**Task objective**. Produce an exact copy of the first line of the data below and each line after it, please, up to and including the one with "[Verde] (117, 1830)".

(Data entries)
>>
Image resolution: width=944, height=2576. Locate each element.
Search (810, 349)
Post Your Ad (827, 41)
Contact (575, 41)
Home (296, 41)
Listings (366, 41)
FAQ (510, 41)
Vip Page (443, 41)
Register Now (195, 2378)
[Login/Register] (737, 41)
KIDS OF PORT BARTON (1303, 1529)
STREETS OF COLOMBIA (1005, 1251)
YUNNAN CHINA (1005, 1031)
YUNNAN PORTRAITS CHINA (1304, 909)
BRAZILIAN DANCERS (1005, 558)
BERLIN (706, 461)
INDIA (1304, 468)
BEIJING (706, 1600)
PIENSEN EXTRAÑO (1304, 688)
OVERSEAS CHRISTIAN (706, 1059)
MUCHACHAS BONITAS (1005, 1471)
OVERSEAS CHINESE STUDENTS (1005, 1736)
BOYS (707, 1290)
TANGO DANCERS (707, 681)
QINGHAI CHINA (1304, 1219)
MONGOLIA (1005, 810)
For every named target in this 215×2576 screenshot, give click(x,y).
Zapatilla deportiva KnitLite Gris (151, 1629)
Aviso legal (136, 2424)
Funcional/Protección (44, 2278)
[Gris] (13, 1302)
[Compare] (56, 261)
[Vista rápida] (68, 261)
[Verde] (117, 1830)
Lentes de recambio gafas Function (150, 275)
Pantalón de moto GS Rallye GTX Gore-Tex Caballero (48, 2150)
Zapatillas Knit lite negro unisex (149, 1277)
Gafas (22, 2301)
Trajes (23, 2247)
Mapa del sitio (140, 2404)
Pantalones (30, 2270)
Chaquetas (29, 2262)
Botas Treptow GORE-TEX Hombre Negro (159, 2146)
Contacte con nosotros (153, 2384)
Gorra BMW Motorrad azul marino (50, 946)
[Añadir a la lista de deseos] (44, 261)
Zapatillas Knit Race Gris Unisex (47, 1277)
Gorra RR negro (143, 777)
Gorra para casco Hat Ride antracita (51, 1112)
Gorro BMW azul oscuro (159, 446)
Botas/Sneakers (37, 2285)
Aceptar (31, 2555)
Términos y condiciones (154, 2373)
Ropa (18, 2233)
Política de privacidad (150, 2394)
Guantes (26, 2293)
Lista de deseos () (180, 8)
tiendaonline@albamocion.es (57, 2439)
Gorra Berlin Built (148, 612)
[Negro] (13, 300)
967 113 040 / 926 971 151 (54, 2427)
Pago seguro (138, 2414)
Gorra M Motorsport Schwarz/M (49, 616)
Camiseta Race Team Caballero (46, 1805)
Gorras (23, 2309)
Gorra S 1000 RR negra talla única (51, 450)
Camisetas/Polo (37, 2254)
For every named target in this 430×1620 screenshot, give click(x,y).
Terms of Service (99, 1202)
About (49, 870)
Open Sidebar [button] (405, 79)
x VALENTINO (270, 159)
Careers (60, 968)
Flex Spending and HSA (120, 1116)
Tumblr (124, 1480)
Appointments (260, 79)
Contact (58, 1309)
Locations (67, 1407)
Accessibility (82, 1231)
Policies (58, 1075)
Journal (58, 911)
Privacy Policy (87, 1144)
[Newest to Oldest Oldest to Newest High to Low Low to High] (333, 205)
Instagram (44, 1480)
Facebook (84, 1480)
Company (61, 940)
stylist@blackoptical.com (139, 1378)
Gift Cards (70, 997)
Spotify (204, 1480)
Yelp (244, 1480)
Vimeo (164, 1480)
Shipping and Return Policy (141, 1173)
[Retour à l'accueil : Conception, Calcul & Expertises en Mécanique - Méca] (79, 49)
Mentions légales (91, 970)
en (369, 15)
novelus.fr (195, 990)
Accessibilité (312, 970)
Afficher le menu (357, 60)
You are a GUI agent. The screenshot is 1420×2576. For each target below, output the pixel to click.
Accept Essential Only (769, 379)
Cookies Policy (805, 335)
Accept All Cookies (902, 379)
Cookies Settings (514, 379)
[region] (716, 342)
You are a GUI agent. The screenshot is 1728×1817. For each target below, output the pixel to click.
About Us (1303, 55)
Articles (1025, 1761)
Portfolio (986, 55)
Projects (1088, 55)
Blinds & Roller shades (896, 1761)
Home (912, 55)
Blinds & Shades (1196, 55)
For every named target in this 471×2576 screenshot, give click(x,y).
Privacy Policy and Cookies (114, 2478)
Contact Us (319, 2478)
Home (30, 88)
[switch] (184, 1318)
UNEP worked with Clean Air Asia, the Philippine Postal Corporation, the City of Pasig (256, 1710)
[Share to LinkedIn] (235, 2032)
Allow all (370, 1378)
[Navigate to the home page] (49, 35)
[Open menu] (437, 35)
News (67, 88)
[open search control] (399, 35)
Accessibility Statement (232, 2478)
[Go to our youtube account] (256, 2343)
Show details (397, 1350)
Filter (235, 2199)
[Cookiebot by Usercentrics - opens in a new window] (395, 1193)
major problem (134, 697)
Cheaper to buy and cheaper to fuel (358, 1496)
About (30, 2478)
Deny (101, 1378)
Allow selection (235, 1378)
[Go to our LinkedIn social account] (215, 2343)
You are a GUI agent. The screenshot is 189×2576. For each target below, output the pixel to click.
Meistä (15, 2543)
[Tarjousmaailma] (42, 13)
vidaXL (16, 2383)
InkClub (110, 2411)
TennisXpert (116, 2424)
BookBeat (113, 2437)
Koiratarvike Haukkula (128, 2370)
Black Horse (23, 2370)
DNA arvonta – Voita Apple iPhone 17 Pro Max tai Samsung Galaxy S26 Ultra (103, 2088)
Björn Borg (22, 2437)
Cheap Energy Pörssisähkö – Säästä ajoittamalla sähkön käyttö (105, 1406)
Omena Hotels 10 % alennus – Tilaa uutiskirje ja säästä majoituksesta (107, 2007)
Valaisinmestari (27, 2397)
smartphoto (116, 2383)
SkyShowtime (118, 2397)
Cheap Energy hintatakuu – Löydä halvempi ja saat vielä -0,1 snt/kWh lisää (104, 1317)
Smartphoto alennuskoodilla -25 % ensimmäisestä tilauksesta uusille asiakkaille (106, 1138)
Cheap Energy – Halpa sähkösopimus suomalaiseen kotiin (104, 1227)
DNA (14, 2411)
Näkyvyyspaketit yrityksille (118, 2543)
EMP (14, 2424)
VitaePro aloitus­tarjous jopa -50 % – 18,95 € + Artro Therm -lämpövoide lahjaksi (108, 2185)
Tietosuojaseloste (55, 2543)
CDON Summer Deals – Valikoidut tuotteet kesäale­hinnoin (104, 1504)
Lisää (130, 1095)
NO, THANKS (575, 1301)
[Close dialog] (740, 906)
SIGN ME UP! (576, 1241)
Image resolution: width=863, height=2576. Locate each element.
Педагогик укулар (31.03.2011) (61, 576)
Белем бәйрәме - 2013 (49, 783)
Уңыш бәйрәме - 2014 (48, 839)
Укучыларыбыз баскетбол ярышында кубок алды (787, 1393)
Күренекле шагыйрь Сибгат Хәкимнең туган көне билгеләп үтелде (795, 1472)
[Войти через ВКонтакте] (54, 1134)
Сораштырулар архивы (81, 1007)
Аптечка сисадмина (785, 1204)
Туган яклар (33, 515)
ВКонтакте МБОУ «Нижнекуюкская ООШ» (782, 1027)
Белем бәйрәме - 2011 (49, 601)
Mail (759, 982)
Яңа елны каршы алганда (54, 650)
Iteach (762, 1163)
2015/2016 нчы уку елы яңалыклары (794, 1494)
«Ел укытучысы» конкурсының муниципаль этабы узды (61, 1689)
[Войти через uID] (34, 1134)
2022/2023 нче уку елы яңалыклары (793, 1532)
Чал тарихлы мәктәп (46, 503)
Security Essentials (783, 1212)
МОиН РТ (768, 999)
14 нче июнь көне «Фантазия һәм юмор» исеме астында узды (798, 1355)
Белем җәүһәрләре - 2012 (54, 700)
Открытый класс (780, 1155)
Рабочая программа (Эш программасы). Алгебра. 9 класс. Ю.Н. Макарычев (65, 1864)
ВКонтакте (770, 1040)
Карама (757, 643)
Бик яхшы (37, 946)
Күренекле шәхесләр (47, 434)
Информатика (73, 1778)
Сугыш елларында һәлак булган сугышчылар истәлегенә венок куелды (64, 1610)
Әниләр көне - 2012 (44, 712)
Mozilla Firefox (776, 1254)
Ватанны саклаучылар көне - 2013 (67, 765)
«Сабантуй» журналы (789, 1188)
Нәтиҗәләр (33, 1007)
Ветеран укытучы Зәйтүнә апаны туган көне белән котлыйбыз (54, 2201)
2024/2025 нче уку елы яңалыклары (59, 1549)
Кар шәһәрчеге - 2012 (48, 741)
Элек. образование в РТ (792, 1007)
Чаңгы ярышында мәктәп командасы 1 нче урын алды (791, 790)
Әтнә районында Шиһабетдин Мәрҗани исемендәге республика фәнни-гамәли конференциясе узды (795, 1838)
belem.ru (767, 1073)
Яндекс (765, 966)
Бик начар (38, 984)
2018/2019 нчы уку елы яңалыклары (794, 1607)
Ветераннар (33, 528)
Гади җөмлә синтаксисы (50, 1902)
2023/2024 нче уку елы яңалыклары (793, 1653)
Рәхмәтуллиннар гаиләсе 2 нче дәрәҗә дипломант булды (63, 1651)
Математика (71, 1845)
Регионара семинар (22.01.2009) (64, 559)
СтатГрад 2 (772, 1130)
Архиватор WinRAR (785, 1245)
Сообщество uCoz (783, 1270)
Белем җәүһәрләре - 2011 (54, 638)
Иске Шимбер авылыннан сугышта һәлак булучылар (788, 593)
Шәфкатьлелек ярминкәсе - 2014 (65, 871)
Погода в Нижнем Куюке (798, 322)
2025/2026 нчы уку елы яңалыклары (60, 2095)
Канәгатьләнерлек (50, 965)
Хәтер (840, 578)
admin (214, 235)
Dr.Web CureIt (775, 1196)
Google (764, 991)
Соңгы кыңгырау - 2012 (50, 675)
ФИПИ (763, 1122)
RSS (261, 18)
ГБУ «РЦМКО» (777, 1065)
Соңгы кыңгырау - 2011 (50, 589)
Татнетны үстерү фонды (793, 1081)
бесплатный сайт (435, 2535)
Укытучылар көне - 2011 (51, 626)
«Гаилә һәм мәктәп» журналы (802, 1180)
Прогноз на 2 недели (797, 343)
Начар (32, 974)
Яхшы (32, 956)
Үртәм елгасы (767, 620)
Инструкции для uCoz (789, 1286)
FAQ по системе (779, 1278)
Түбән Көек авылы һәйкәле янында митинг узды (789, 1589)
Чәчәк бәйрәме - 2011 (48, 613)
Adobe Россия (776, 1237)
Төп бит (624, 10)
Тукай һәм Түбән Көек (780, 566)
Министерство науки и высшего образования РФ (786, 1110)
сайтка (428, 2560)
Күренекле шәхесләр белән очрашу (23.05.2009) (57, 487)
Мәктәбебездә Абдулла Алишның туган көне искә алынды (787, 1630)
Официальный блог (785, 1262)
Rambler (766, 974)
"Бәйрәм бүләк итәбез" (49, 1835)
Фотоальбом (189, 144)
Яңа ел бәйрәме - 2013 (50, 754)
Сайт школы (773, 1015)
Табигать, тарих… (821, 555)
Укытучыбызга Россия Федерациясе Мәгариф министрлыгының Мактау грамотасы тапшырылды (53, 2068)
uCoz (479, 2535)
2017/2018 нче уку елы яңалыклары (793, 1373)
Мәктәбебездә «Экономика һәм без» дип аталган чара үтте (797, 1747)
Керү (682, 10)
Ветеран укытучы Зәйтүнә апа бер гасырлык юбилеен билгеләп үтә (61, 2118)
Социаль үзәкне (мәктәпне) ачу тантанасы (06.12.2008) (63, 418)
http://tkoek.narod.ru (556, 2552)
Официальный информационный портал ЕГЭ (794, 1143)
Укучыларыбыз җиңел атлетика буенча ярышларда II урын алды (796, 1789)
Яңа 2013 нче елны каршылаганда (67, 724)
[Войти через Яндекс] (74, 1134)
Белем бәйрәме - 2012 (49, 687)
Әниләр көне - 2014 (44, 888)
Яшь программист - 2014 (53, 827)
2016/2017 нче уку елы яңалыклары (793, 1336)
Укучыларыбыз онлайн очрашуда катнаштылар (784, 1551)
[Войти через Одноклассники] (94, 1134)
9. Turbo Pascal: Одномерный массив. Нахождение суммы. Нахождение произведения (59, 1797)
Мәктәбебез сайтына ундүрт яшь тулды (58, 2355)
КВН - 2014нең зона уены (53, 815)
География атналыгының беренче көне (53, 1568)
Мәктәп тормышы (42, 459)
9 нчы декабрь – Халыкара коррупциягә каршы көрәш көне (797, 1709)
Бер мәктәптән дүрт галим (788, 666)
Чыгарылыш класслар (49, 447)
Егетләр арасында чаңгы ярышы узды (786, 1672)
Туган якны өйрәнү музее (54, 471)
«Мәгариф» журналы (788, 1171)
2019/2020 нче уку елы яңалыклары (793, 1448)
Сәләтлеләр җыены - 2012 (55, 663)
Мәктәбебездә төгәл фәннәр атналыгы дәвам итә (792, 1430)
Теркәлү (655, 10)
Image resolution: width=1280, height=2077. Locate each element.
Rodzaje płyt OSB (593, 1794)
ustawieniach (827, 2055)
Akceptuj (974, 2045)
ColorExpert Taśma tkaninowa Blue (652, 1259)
<<
**Solved exercise**.
Image resolution: width=944, height=2576. Locate each element.
Search (810, 349)
Post Your Ad (827, 41)
Contact (575, 41)
Home (296, 41)
Listings (366, 41)
FAQ (510, 41)
Vip Page (443, 41)
Register Now (195, 2378)
[Login/Register] (737, 41)
KIDS OF PORT BARTON (1303, 1529)
STREETS OF COLOMBIA (1005, 1251)
YUNNAN CHINA (1005, 1031)
YUNNAN PORTRAITS CHINA (1304, 909)
BRAZILIAN DANCERS (1005, 558)
BERLIN (706, 461)
INDIA (1304, 468)
BEIJING (706, 1600)
PIENSEN EXTRAÑO (1304, 688)
OVERSEAS CHRISTIAN (706, 1059)
MUCHACHAS BONITAS (1005, 1471)
OVERSEAS CHINESE STUDENTS (1005, 1736)
BOYS (707, 1290)
TANGO DANCERS (707, 681)
QINGHAI CHINA (1304, 1219)
MONGOLIA (1005, 810)
For every named target in this 215×2576 screenshot, give click(x,y).
Zapatilla deportiva KnitLite Gris (151, 1629)
Aviso legal (136, 2424)
Funcional/Protección (44, 2278)
[Gris] (13, 1302)
[Compare] (56, 261)
[Vista rápida] (68, 261)
[Verde] (117, 1830)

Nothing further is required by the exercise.